Entries for locating described items
::::::
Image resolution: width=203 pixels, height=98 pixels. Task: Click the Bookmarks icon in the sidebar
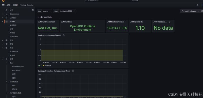[7, 14]
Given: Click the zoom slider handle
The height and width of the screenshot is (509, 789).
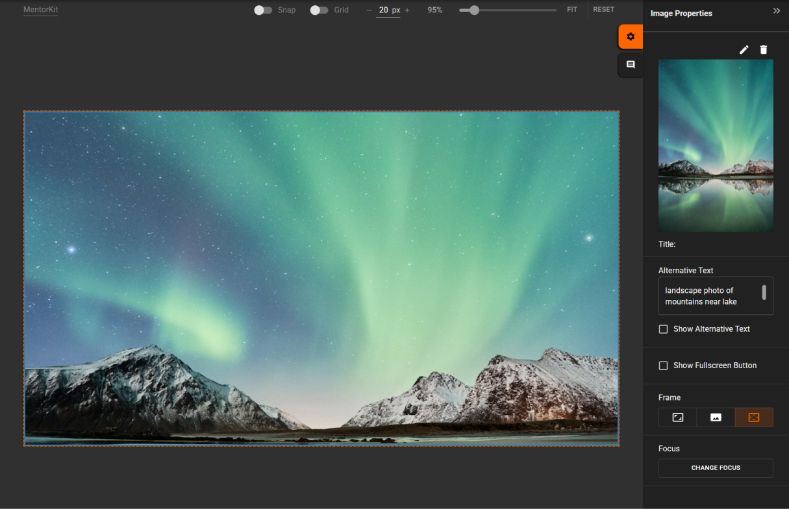Looking at the screenshot, I should [474, 10].
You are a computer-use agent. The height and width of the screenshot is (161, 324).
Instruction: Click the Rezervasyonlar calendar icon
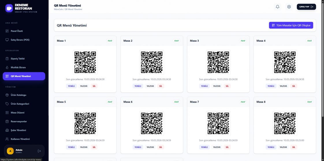pos(7,121)
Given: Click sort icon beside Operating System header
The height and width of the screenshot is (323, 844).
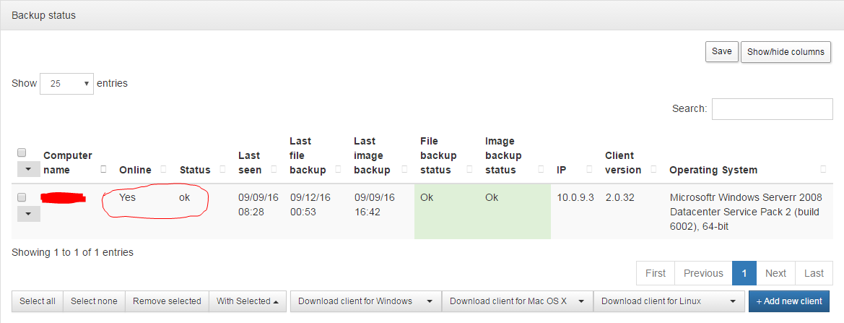Looking at the screenshot, I should click(x=823, y=170).
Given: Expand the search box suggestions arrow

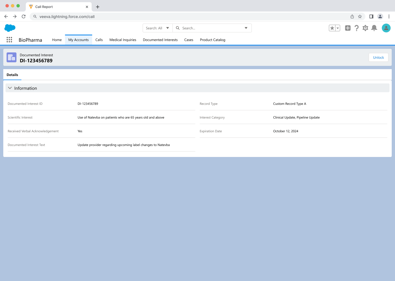Looking at the screenshot, I should coord(246,28).
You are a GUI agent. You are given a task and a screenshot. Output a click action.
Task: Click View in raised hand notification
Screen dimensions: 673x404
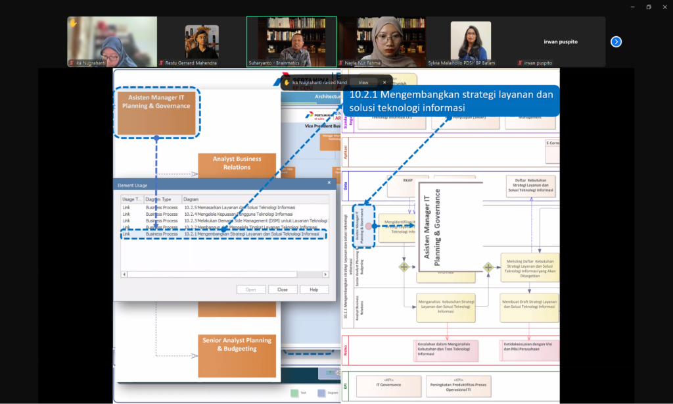(x=363, y=82)
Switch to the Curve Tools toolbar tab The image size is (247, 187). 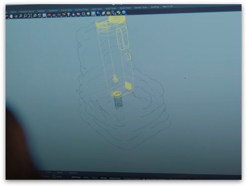[x=66, y=10]
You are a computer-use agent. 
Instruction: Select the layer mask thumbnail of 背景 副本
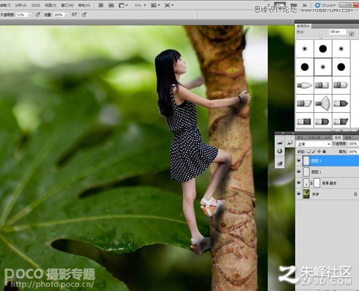pos(317,183)
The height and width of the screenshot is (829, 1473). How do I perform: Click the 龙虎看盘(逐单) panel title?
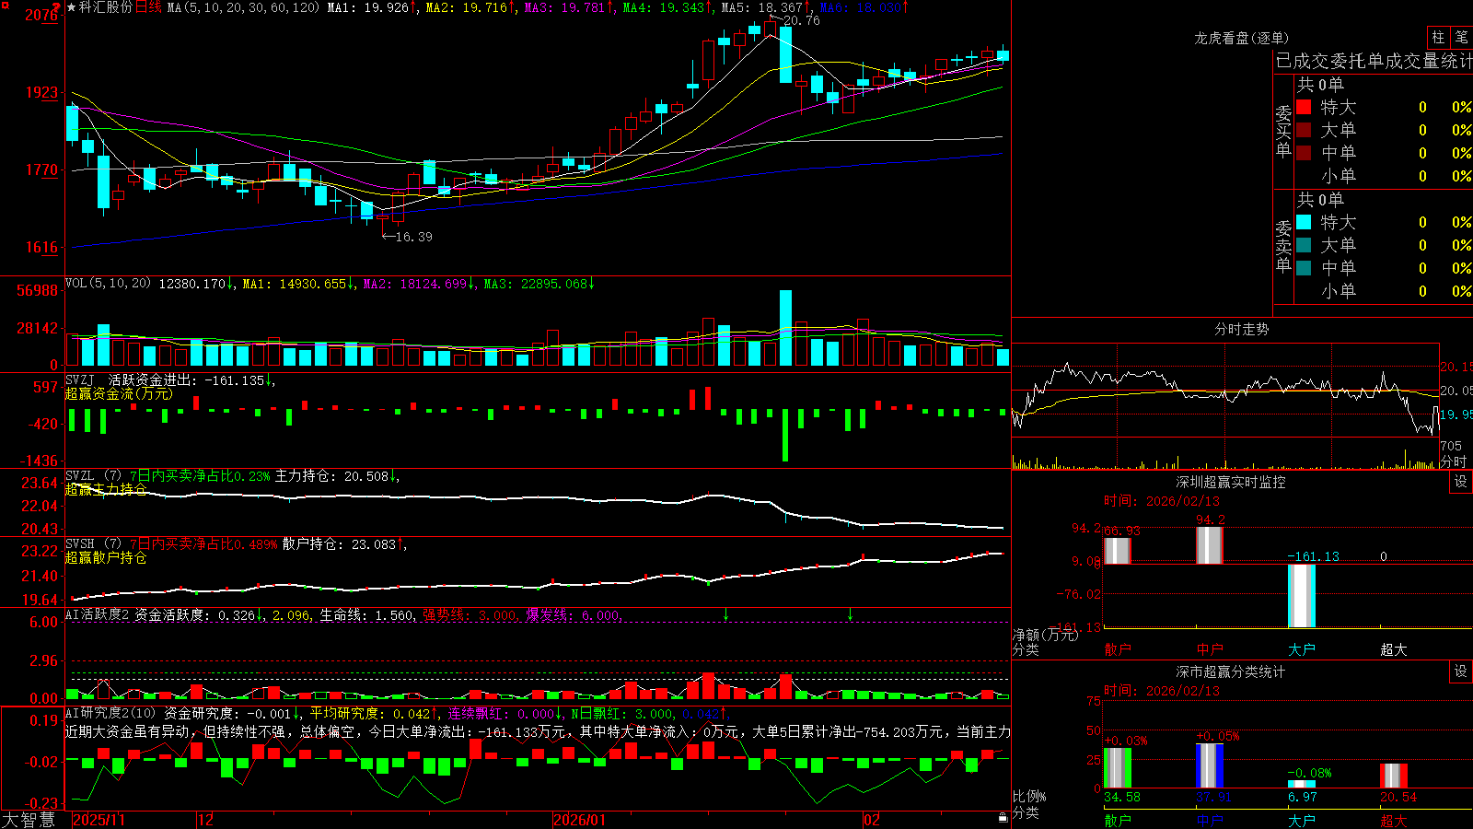click(x=1241, y=38)
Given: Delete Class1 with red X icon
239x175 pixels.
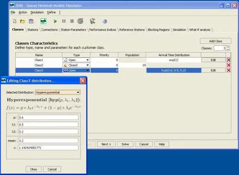Looking at the screenshot, I should (229, 60).
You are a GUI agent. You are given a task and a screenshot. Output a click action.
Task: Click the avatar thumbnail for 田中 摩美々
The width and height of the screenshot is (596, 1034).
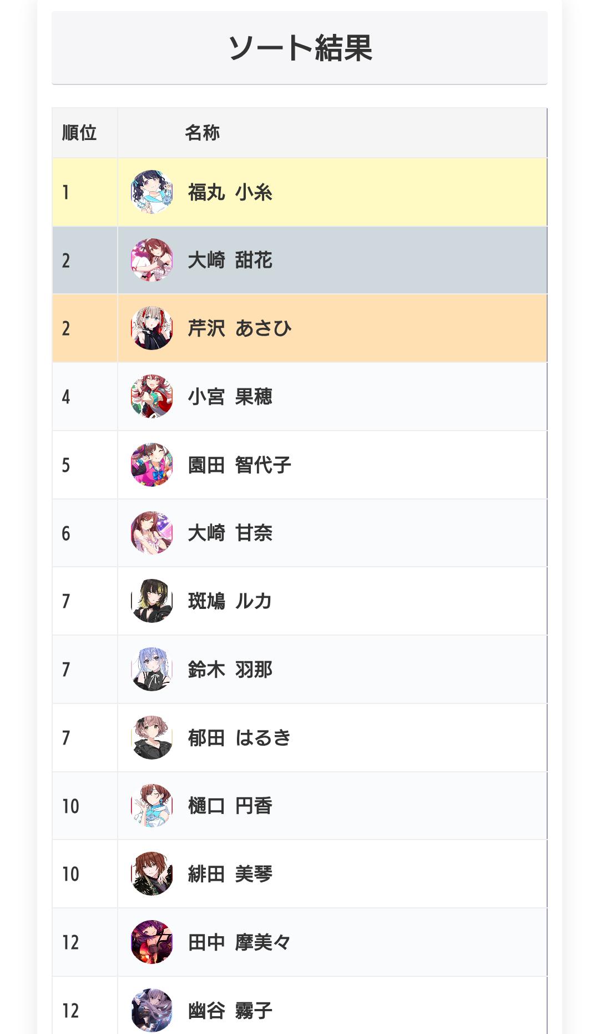[151, 942]
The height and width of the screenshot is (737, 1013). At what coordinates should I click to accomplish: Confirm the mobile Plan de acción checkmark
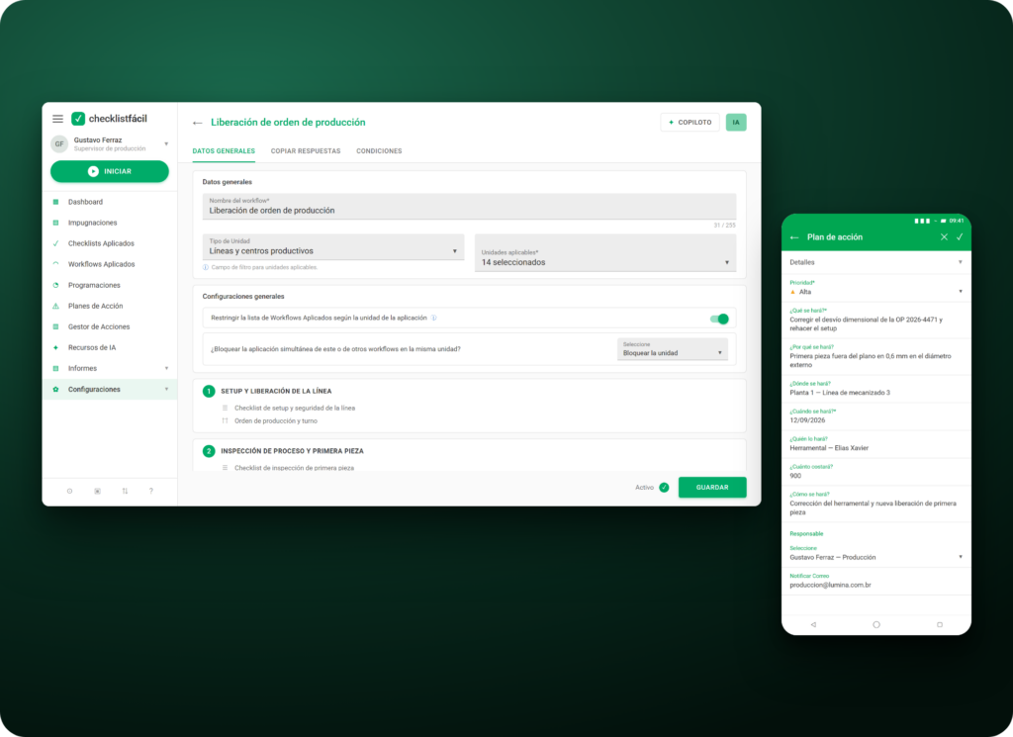coord(960,237)

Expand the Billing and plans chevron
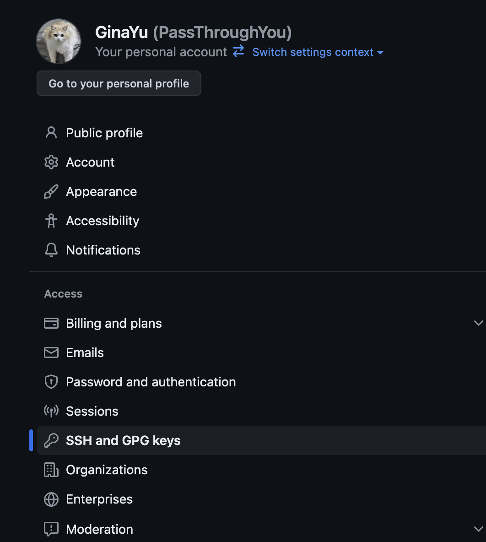[478, 323]
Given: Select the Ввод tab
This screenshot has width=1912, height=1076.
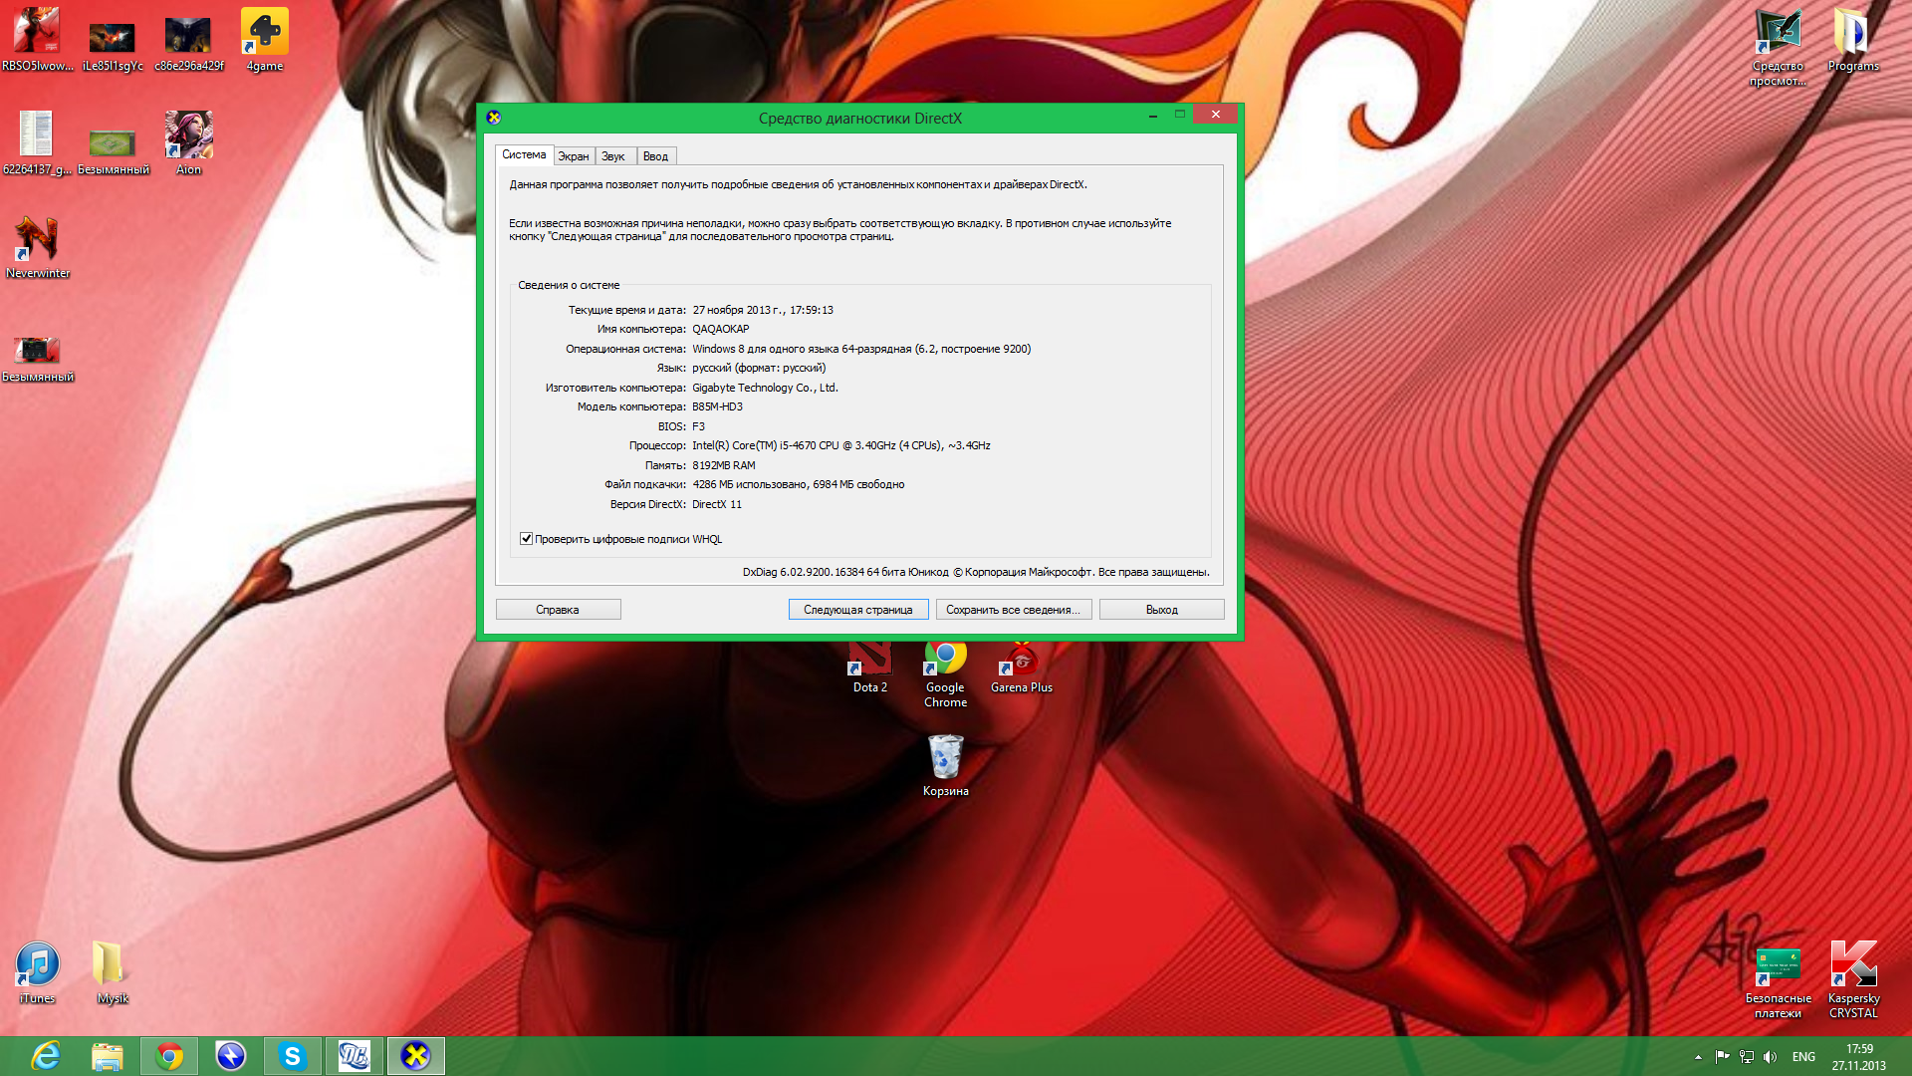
::::::
* **What is required**
Could you copy out, word for word, everything from the start of the entries down to the line containing "Looking at the screenshot, I should coord(246,28).", including that line? Leave the pictures out of your answer.

* **Solution to this problem**
Image resolution: width=203 pixels, height=98 pixels. Task: Click the Bookmarks icon in the sidebar
[7, 14]
Given: Click the zoom slider handle
The height and width of the screenshot is (509, 789).
Looking at the screenshot, I should [474, 10].
You are a computer-use agent. The height and width of the screenshot is (161, 324).
Instruction: Click the Rezervasyonlar calendar icon
pos(7,121)
Given: Click sort icon beside Operating System header
The height and width of the screenshot is (323, 844).
Looking at the screenshot, I should click(x=823, y=170).
Given: Expand the search box suggestions arrow

Looking at the screenshot, I should coord(246,28).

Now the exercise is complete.